| Task goal |
From the data below, copy exactly the lines that lie between the one holding "Screen dimensions: 1280x735" and the one holding "Click the user", including both, and nothing more.

[Start of section]

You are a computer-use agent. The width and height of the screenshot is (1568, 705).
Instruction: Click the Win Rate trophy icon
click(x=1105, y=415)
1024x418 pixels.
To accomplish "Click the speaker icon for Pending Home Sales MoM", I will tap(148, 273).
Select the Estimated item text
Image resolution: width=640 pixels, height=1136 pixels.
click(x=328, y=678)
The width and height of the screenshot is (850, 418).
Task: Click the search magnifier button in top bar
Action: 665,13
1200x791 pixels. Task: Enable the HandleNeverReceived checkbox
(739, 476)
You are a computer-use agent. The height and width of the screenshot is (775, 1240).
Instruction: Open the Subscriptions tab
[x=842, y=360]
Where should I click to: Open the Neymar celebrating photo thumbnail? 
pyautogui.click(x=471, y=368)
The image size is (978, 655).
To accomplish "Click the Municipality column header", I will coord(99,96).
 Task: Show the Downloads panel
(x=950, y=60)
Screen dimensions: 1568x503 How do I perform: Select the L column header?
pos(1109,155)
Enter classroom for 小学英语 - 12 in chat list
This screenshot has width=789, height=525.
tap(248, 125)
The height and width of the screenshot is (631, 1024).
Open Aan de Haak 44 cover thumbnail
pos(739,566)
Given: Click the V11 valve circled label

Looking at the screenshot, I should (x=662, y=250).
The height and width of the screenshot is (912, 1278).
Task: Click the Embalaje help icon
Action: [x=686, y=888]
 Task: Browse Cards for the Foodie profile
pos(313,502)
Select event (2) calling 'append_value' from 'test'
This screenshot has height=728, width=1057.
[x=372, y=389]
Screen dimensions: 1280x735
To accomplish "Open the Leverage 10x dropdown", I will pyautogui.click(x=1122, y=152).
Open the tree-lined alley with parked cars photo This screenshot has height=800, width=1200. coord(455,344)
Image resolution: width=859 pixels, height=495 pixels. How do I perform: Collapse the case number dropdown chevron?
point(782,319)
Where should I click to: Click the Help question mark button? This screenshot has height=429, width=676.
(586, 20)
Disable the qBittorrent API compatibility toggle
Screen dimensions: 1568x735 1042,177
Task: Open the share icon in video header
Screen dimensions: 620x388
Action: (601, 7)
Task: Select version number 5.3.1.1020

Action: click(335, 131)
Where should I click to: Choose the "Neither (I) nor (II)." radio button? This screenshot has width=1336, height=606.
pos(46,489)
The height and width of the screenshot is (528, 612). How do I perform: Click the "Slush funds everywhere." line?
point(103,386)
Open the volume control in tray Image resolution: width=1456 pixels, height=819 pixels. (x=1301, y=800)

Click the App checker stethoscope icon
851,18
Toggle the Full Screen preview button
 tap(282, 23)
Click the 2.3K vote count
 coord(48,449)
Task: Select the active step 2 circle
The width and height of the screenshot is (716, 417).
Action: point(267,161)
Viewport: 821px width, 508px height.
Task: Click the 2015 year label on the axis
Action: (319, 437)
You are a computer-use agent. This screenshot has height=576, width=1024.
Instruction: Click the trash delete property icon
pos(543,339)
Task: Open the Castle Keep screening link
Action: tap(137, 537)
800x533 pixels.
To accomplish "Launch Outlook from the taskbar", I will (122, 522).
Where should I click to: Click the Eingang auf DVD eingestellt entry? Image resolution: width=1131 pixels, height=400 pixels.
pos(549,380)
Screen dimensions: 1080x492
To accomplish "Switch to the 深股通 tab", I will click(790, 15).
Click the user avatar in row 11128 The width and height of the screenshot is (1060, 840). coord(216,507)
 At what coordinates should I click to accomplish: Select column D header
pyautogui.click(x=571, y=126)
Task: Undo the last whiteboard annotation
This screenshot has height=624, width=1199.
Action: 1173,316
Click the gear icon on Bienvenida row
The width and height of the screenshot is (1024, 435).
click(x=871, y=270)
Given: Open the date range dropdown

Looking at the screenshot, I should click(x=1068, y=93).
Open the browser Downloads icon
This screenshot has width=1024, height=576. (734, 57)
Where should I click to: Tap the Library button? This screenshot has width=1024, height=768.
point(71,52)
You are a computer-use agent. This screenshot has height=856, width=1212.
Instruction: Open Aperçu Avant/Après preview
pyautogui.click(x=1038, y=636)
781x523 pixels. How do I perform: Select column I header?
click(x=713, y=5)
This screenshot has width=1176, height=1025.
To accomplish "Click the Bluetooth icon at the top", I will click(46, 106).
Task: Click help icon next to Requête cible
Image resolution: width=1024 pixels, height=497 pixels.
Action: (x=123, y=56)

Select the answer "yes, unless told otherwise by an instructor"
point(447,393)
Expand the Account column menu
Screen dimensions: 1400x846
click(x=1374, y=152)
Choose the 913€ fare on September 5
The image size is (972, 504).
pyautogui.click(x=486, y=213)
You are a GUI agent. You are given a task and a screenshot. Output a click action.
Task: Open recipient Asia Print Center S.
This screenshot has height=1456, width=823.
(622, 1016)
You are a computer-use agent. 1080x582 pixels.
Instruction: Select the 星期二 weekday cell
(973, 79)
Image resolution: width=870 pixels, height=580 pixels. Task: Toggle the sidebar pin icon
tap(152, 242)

[End of section]

| Solved exercise |
Screen dimensions: 1280x735
To accomplish "Open the Leverage 10x dropdown", I will pyautogui.click(x=1122, y=152).
Open the tree-lined alley with parked cars photo This screenshot has height=800, width=1200. coord(455,344)
Image resolution: width=859 pixels, height=495 pixels. How do I perform: Collapse the case number dropdown chevron?
point(782,319)
Where should I click to: Click the Help question mark button? This screenshot has height=429, width=676.
(586, 20)
Disable the qBittorrent API compatibility toggle
Screen dimensions: 1568x735 1042,177
Task: Open the share icon in video header
Screen dimensions: 620x388
Action: (601, 7)
Task: Select version number 5.3.1.1020

Action: click(335, 131)
Where should I click to: Choose the "Neither (I) nor (II)." radio button? This screenshot has width=1336, height=606.
pos(46,489)
The height and width of the screenshot is (528, 612). How do I perform: Click the "Slush funds everywhere." line?
point(103,386)
Open the volume control in tray Image resolution: width=1456 pixels, height=819 pixels. (x=1301, y=800)

Click the App checker stethoscope icon
851,18
Toggle the Full Screen preview button
 tap(282, 23)
Click the 2.3K vote count
 coord(48,449)
Task: Select the active step 2 circle
The width and height of the screenshot is (716, 417).
Action: point(267,161)
Viewport: 821px width, 508px height.
Task: Click the 2015 year label on the axis
Action: (319, 437)
You are a computer-use agent. This screenshot has height=576, width=1024.
Instruction: Click the trash delete property icon
pos(543,339)
Task: Open the Castle Keep screening link
Action: tap(137, 537)
800x533 pixels.
To accomplish "Launch Outlook from the taskbar", I will (122, 522).
Where should I click to: Click the Eingang auf DVD eingestellt entry? Image resolution: width=1131 pixels, height=400 pixels.
pos(549,380)
Screen dimensions: 1080x492
To accomplish "Switch to the 深股通 tab", I will click(790, 15).
Click the user avatar in row 11128 The width and height of the screenshot is (1060, 840). coord(216,507)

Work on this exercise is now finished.